— Задания к упражнению —
1. Верните дословно часть отрывка о генерале Грулеве, начиная со слов «Шумно отпраздновал крепостной» и до слов «жительство в Ниццу.» включительно.
2. Допишите продолжение отрывка о генерале Грулеве, следующее за его последним предложением.

— Отрывок —

—————

Шумно отпраздновал крепостной гарнизон проводы сначала моей семьи, а затем, в мае 1912 г., и мои проводы, в той самой Брест-Литовской крепости, в которой я начал когда-то свою офицерскую службу. Вслед за тем я выехал на постоянное жительство в Ниццу.
Примечания.
Моё исповедальное слово
...ездить с докладом к Николаю II... - В тексте данной книги Михаил Владимирович Грулев ограничивается описанием своей служебной карьеры до русско-японской войны 1904-1905 гг. Продолжив его послужной список, сообщаем, что во время этой войны он командовал 11-м пехотным Псковским полком, был контужен и за боевые отличия награжден орденами св. Владимира 4-й и 3-й степеней, а также Золотым оружием. По окончании войны в 1906 г. Грулев был назначен постоянным членом комиссии по описанию Русско-японской войны (председатель комиссии - генерал-майор Ромейко-Гурко), во время службы в комиссии был произведен в генерал-майорский чин. Никакими сведениями об исполнении М.В. Грулевым должности военного министра мы не располагаем, равно как и о его докладах императору. Известно, что в октябре 1906 г. М.В. Грулев принимал участие в представлении императору личного состава вновь образованной комиссии по описанию Русско-японской войны, и о других встречах Грулева с Николаем II у нас сведений нет. По окончании работы комиссии в 1910 г. М.В. Грулев был назначен начальником штаба Брест-Литовской крепости, и с этого поста в 1912 г. ушел в отставку, будучи, по обычаю того времени, вознагражден при отставке следующим чином генерал-лейтенанта Генерального штаба.

—————

— Сохранённые данные —
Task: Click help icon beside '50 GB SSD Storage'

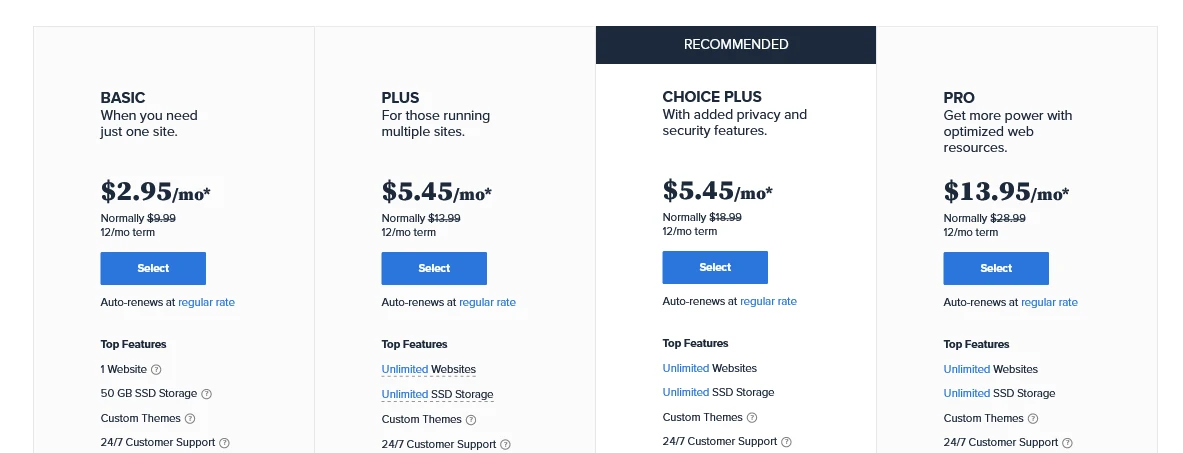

—————

— Ответы по номерам —
1.
Шумно отпраздновал крепостной гарнизон проводы сначала моей семьи, а затем, в мае 1912 г., и мои проводы, в той самой Брест-Литовской крепости, в которой я начал когда-то свою офицерскую службу. Вслед за тем я выехал на постоянное жительство в Ниццу.

2.
...евреев на пушечный выстрел не подпускали... - сопоставляя свои служебные успехи с ограничениями по государственной службе для евреев, автор, вольно или невольно, смешивает разные понятия - евреев как национальность и иудеев как религиозную конфессию. Такое смешение понятий было характерно в то время для еврейских националистов, а в книге генерала Грулева националистические моменты просматриваются достаточно явственно. В законодательстве Российской империи не было никаких ограничений по национально-биологическим признакам, ограничения были только религиозными. Они применялись к еврею, сохранявшему свою религию, но для крестившегося еврея все двери распахивались, и карьера автора данной книги определялась как раз фактом его крещения. Подобные заявления автора, рассеянные по всей книге, показывают нестойкость его ассимиляции в русское общество, впрочем, в известной мере, объясняющуюся глубоким кризисом этого общества во время революции.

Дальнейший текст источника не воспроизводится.